On the making of the album, the guys are really forthcoming. However, fans had been kept in the dark during the process. The hashtag #THLOF was the only thing we had to go on, but why so secretive? “It could’ve been shit” says Ben, bluntly. Thankfully it’s not. The other reason was simply not wanting to send out a mixed message around another OT release, acoustic EP, One Day This Will All Be Fields. It’s then that Barry reveals the real reason. “Mainly because it was annoying you” he says, laughing. He was right, it was. Whatever the reason though, it allowed there to be more of a focus on recording and it seems to have paid off.

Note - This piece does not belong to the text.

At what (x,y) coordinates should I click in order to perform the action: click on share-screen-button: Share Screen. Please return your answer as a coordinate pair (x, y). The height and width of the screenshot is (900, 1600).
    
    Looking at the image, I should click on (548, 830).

Despite wanting to avoid any confusion, a mixed message still seems to linger around the band. Having now got both full band and acoustic releases to their name, I questioned whether fans were ever puzzled to see either Oxygen Thief incarnation. “A few people have been surprised that there’s the band,” says Barry. “A couple of people have said they prefer one or the other”, he continues, adding that there’s no signs of a huge audience divide just yet. As for the direction of the band, Barry says they plan to keep on working as they have done. “I think we’ll just do as we have done these past eighteen months. Do a bunch of stuff with the guys, do a bunch of stuff on my own and see what we can do really”. “There’s a good balance at the moment,” adds Ben, “It definitely gives us more opportunities”. But have the two sides of Oxygen Thief given the act as a whole more freedom? The answer to that one would be a resounding “yes” and Barry’s acoustic set at Download is a testament to that.

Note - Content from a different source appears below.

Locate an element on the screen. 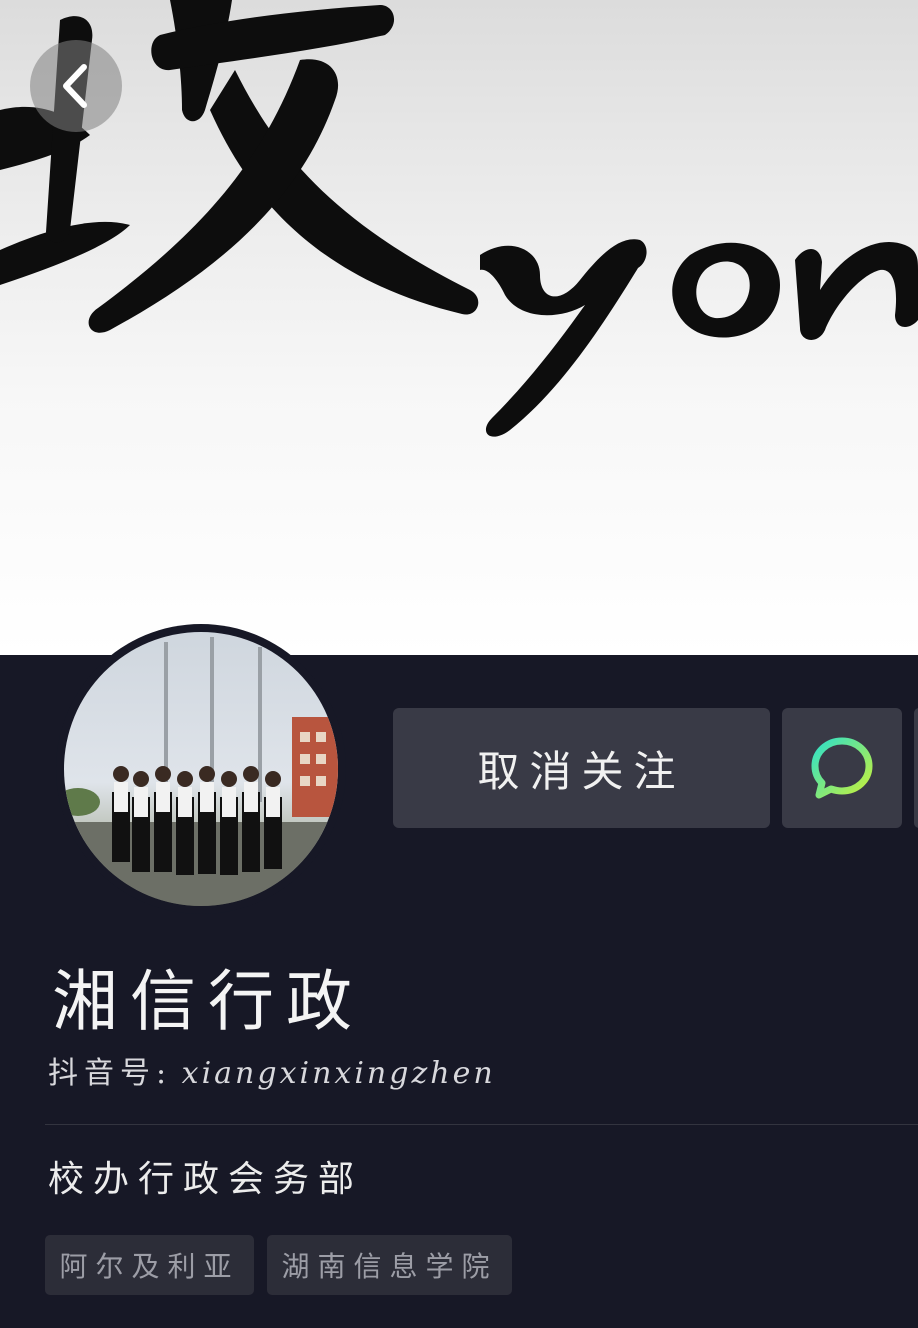 The width and height of the screenshot is (918, 1328). account-id-value: xiangxinxingzhen is located at coordinates (338, 1074).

“A few people have been surprised that there’s the band,”
With the band’s schedule already tight it does, as Ben says, provide an increase in opportunities without putting any stress on the guys’ already tight schedule. Split between Bristol (Barry) and Portsmouth (Ben and Neil), it isn’t always easy for the band to get together either. Occasionally Ben and Neil will rehearse without their frontman out of convenience, although Barry is there whenever possible and the three worked in blocks when recording the album and working out any kinks. “Everything tends to come together pretty quickly” says Ben, before joking that “it’s nice not to have to see him [Barry] every day”.

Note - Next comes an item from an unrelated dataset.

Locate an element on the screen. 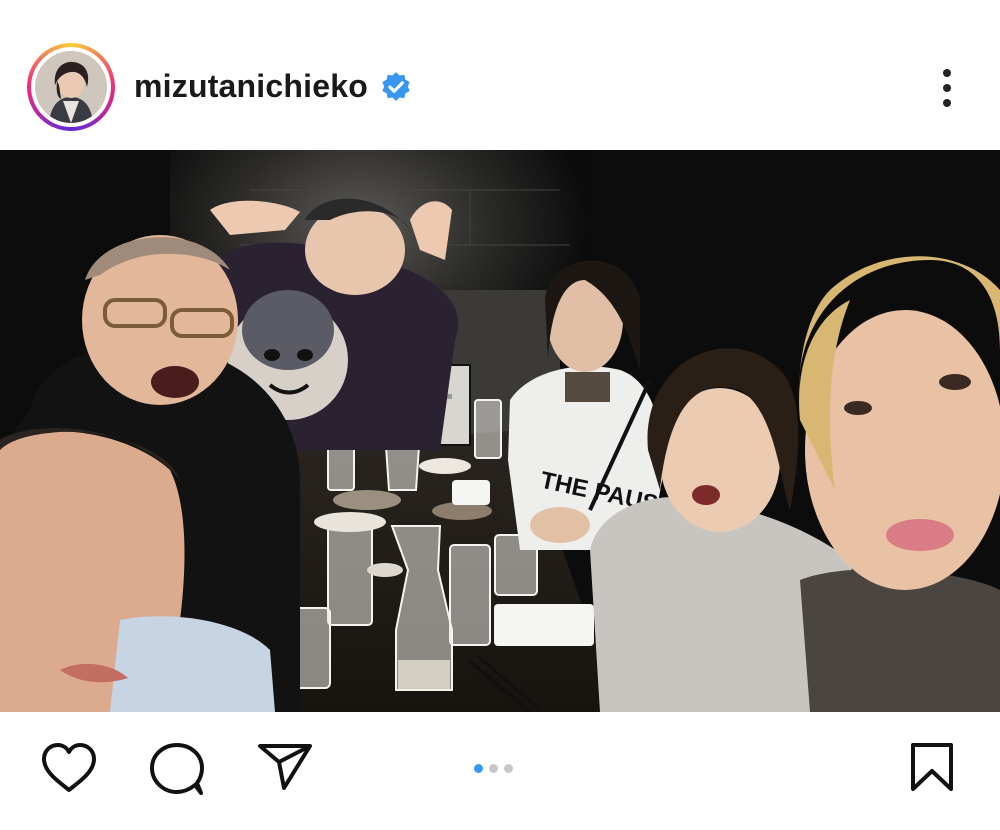  carousel-indicator is located at coordinates (496, 766).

They laugh, but opportunities like this aren’t common. It’s almost as if tour life isn’t the real world for Oxygen Thief. We get around to talking about Barry’s sabbatical and he admits that none of the things he or the band have done would’ve been possible without it. “It’s meant that we can be a bit more flexible...especially getting to start as a band” he says. “Even just down to the fact that this current tour is at a really busy time and there’s no way that I’d have been allowed this amount of time off”. It’s time spent well too and has allowed Oxygen Thief to grow; and in more than just volume too.“When I play on my own it’s entirely up to me what I do,” says Barry. “The whole point of playing with other people is that you see what comes of it”. “It’s good fun,” he says. “We just make a big noise”.